(Pixel coordinate grounding data)
◆ ◆ ◆ ◆

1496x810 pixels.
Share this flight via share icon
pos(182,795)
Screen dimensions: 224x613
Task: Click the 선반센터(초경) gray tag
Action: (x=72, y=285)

◆ ◆ ◆ ◆

What is expected
An exact copy of the data, with every line intact, is the required answer.

Problem solution
1496x810 pixels.
Share this flight via share icon
pos(182,795)
Screen dimensions: 224x613
Task: Click the 선반센터(초경) gray tag
Action: (x=72, y=285)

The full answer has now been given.